Divina provvidenza in azione alla Polha: come?
Ci fu un giorno in cui era di importanza vitale spendere 7 mila euro ma la segretaria storica, Marinetta Molinari, 40 anni con me in Polha e una vita assieme da quando eravamo in ospedale in attesa entrambe di partorire, mi disse: "Sul conto non li abbiamo, cosa facciamo?". Le risposi: "Aspettiamo un attimo...". Poco dopo mi richiamò per dirmi che un sostenitore ci aveva appena versato 7.020 euro.
Marinetta... e poi?
Ho i miei "boys": Ambrogio Magistrelli, vicepresidente per tantissimi anni che c'è sempre anche se non è più in consiglio; Marco Re Calegari, tre Paralimpiadi nell'atletica, fantastico nel canottaggio, nel kayak e nell'hockey, poi fermato per problemi cardiaci ma, risolti quelli, ancora nell'handbike; Bruno Balossetti, attuale vicepresidente che ha disputato 5 Paralimpiadi nell'hockey. Diciamo che siamo i quattro moschettieri, cinque con Marinetta, e siamo un gruppo forte insieme ai vari referenti di ogni settore, perché non possiamo essere ovunque né tuttologi. Poi ci sono i volontari grazie ai bandi del servizio civile o quelli che io chiamo, facendoli sorridere, i "galeotti" mandati dal tribunale a fare lavori socialmente utili: qualcuno si ferma, qualcuno passa e va, diciamo che rispetto al passato è più difficile avere volontari giovani, però è una situazione comune a tutti.
Il palaghiaccio di Varese per te cosa rappresenta?
Il fulcro di tante storie, forse di tutto. Sono felice di come sono andate le cose con il palaghiaccio, che "doveva" essere rifatto, perché anche negli anni della chiusura ci siamo seduti intorno a un tavolo e abbiamo collaborato con le altre società e con tutti, così come facciamo oggi. Quel trovarsi assieme per cercare il bene comune è l'eredità lasciata dal passaggio tra la vecchia e la nuova struttura.
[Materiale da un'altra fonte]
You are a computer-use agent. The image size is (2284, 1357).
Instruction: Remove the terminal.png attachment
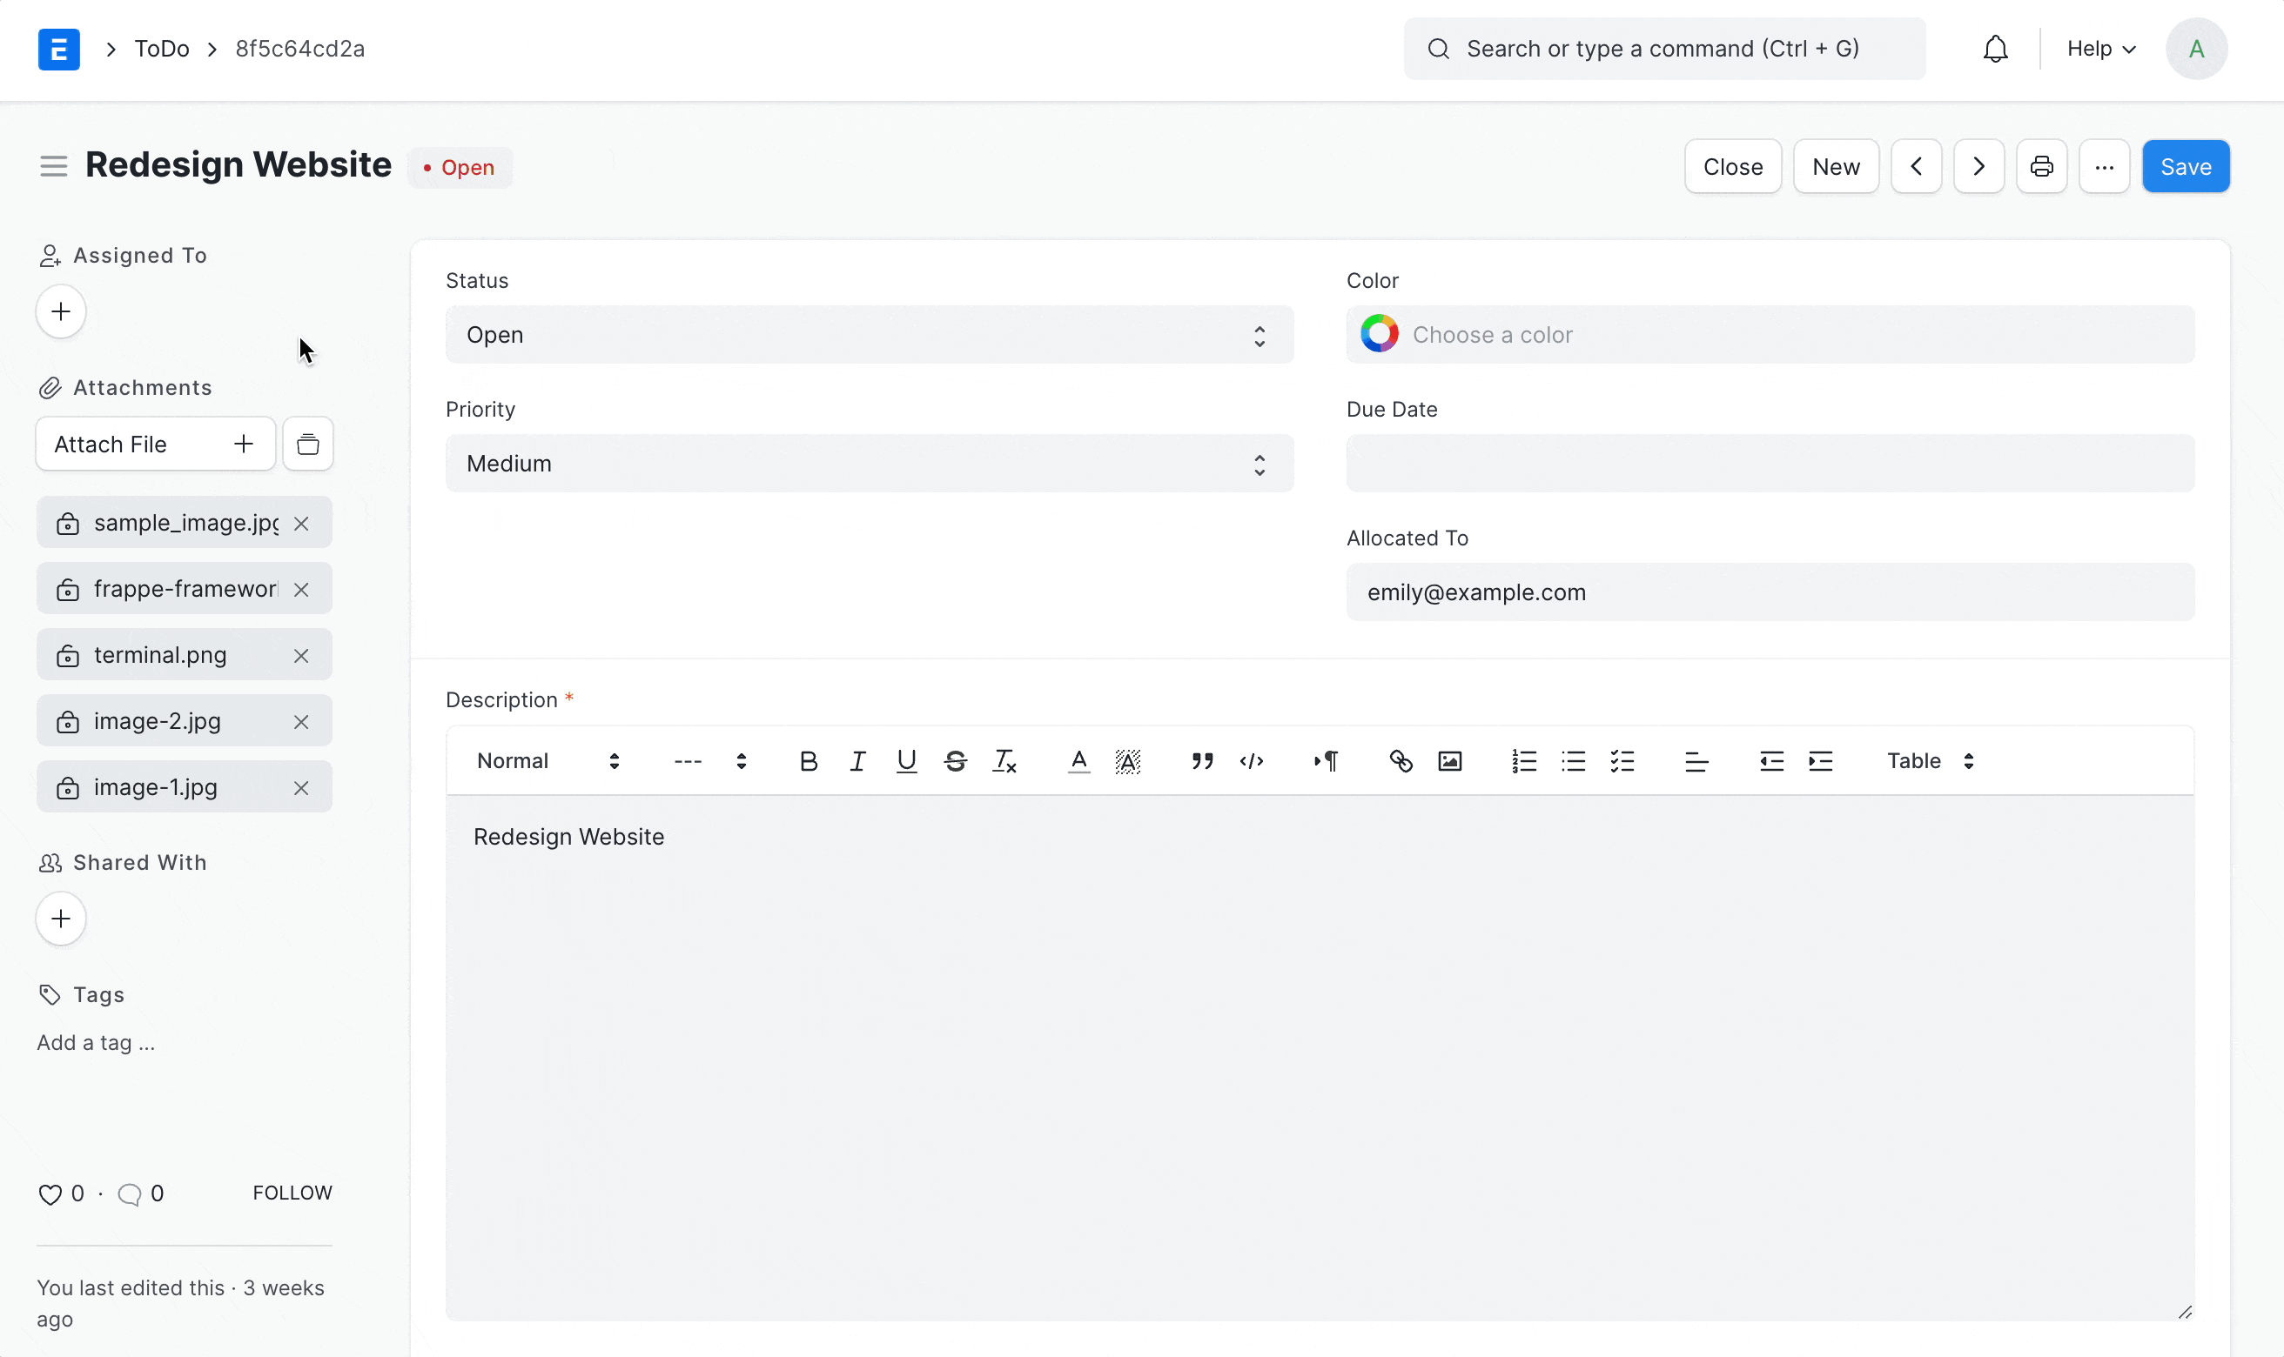coord(301,656)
Com'è il rapporto con le istituzioni?
Buono. Non abbiamo mai pestato i piedi, se abbiamo chiesto è perché abbiamo dato. A Varese ci troviamo bene, anche nell'utilizzo degli impianti, dalla pista di atletica a Calcinate alle palestre. Il progetto “Sport si può” è un capitolo importantissimo della nostra polisportiva perché è in corso da 25 anni, all'inizio per merito della Provincia, oggi grazie a qualche sponsor che ci sostiene: facciamo nuotare 150-200 bambini all'anno senza avere alcun ritorno, perché nessuno di loro è tesserato, tanti sono autistici con problemi gravi. E comunque anche lì le istituzioni ci sono e il Comune ci dà una mano. La Regione ci dà un contributo come ASD.
Quando è possibile trovare tutta assieme la famiglia della Polha?
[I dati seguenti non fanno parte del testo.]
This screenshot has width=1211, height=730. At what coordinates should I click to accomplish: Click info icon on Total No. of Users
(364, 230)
Alla festa di Natale nella nostra sede di via Valverde, in zona palazzetto: è un momento bello e grande in cui arrivano più o meno tutti. Anche se più che ritrovarci e farci vedere, puntiamo sulla concretezza quotidiana, andando anche nelle scuole e partecipando ai principali eventi organizzati dal Comune. La Polha c'è, la gente lo sa. Poi è difficile unire i nostri atleti di punta: è accaduto recentemente a Roma con la consegna dei Collari d'Oro al merito sportivo 2025 ai nostri nuotatori d'oro ai Mondiali di Singapore Simone Barlaam, Alberto Amodeo, Gabriele Lorenzo, Arjola Trimi e a Emanuel Perathoner, para-snowboarder che parteciperà alle Paralimpiadi. Tra i primi e l'ultimo non c'era mai stato un contatto: vederli assieme per la prima volta in un'"isola" di Polha nella capitale è stato bellissimo.
Daniela Colonna Preti, ovvero la "regista nascosta": perché nascosta?
Tengo i contatti con tutti, avvicino le persone, le faccio muovere e incontrare. È questo che mi alimenta, perché se dovessi fare soltanto il presidente che stringe mani la voglia sarebbe a zero. Quello che nutre il mio fuoco sono i ragazzi, le loro storie, cacciare "dentro" il naso nella loro vita anche solo per chiedere "come stai" e interessarmi dei problemi. E, poi, aprire una porta quando sembra sbarrata: con molta fatica, ultimamente abbiamo iscritto da noi una bimba italiana che vive in Inghilterra con una disabilità visiva, visto che là non ha speranze di fare sport. Lei farà un po' avanti e indietro dalla nonna italiana per poter nuotare con noi. Ecco la cosa bella: chi vuole venire alla Polha è libero di farlo, così come chi parte da qui per cercare qualcosa di diverso altrove. L'assenza di gelosia, il richiamo del gruppo: prendete un allenatore come Massimiliano Tosin, il top del nuoto paralimpico che ora non è più tecnico azzurro e che è andato a sue spese ai Mondiali di Singapore perché sapeva che ai suoi ragazzi servivano il suo sguardo e la sua presenza. Lo chiamano dall'Australia, dall'Inghilterra, dalla Spagna ma il suo cuore è qui.